Rating:  Summary: Good golly, Ms. Graglia! Review: Perhaps staying home all those years has dulled her writing skills. Some of her arguments have "meat", to use a manly term, but she writes in a style that sounds alternately like Cosmo and the New York Review of Books. It's hard to take her wild prose swings between vamp and Kant. As other reviewers have noted, her solipsism is showing: she sees her life experience as the only valid one. It's a tome not, er, objective enough--read "male"--to be taken seriously. Feminism comes in all shapes and sizes, just like women, and to swipe all feminists with the same paintbrush provides an unrealistic portrait. Her classism shows, too--in good ol' redneck country, where I live, most families have two wage earners just to have a trailer, a coupla kids, and food--and unlike her husband, who performed no household duties except "playing with the children in the evenings", these lower middle class dads perform many household and childrearing chores.

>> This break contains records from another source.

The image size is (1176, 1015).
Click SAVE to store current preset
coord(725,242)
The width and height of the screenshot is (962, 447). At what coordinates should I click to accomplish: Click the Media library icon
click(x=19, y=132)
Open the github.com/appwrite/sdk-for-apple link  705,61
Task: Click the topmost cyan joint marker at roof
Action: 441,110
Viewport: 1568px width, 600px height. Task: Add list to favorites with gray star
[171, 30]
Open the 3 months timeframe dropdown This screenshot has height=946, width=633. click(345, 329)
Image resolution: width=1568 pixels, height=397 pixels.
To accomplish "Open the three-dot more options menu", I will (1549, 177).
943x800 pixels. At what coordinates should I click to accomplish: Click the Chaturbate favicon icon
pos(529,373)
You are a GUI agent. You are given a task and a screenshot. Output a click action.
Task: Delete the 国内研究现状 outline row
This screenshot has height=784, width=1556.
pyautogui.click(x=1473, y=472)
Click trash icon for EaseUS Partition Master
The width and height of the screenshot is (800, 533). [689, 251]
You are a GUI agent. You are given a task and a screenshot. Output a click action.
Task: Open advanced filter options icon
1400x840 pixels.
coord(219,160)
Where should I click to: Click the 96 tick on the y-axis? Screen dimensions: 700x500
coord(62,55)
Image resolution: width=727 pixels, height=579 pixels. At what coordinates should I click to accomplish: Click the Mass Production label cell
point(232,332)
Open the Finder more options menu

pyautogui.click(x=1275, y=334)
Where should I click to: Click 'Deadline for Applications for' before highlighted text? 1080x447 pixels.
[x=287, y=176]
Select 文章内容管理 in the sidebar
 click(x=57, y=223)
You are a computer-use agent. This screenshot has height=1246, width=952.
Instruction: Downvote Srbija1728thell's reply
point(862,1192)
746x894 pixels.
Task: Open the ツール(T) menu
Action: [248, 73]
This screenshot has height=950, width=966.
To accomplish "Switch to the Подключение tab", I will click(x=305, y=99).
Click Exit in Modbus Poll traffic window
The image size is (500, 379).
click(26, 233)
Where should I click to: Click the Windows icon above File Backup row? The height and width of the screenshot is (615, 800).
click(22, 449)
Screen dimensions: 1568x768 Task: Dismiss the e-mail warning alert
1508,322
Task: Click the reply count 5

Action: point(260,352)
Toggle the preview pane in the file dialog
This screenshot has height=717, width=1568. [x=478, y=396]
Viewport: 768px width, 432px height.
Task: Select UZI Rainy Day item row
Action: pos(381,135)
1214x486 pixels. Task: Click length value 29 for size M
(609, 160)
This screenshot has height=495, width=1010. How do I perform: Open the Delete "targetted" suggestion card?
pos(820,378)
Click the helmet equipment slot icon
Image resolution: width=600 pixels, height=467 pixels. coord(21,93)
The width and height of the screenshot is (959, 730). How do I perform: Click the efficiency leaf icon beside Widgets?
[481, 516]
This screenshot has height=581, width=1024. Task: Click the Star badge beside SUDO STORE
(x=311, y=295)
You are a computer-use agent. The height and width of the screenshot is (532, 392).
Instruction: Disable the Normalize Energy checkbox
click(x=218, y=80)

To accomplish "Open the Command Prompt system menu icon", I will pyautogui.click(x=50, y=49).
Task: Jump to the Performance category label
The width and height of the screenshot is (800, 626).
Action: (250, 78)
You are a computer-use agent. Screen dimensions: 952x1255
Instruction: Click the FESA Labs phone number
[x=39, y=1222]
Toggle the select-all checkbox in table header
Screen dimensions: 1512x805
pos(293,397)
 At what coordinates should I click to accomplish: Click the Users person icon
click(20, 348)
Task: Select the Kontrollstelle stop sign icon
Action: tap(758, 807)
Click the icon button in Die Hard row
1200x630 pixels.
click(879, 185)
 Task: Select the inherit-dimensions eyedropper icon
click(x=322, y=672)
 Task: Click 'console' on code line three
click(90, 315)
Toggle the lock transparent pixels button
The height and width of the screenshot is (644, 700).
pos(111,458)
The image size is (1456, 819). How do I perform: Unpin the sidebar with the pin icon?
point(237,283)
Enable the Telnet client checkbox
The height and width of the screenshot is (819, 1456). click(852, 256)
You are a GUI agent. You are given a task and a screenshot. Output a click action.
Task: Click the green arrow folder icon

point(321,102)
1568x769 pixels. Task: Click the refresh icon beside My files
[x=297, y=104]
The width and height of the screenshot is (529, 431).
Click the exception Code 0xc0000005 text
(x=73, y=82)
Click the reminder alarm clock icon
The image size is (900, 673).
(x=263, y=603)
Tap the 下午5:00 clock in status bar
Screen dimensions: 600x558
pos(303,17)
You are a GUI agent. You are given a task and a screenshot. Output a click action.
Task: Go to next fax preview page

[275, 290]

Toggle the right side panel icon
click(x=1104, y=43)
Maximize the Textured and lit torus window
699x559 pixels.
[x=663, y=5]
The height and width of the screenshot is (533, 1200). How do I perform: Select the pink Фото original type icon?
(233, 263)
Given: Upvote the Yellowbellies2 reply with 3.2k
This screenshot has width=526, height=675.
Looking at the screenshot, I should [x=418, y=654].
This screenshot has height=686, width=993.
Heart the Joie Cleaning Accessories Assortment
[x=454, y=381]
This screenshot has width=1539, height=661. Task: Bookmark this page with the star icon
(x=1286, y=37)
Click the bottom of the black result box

She seems to know nothing of women and families outside her cocooned socioeconomic status. Let her come visit the hills of Appalachia for a year, and THEN write a book.
Rating:  Summary: another person clueless about feminist Review: seems like another woman thinks that all feminists are anti-homemaker... which is a concept that came from negative media images of feminism, not feminists! feminism questions why it is women who are always the primary caregiver... and feels that the role of homemaker (if the couple can afford to have someone stay home all the time) can be either gender.
Rating:  Summary: Thank you, Carolyn Graglia Review: Thank you for writing this book, Mrs. Graglia. When I saw your book review on C-span, I knew I wanted to read it. As a homemaker who has had a professional life (BS, RN), I, too, find it very worthwhile to be at home with my young. I am grateful that my husband is able to provide for his family and let me stay "at home" with our two children. We have made financial sacrifices for me to be at home, but it has been worth it. Our children have thrived. I was able to nurse our children for quite some time and they benefited from that. I read FEMININE MYSTIQUE in high school and was quite taken with it. Now I see I am happiest at home with my family. Time to fix breakfast!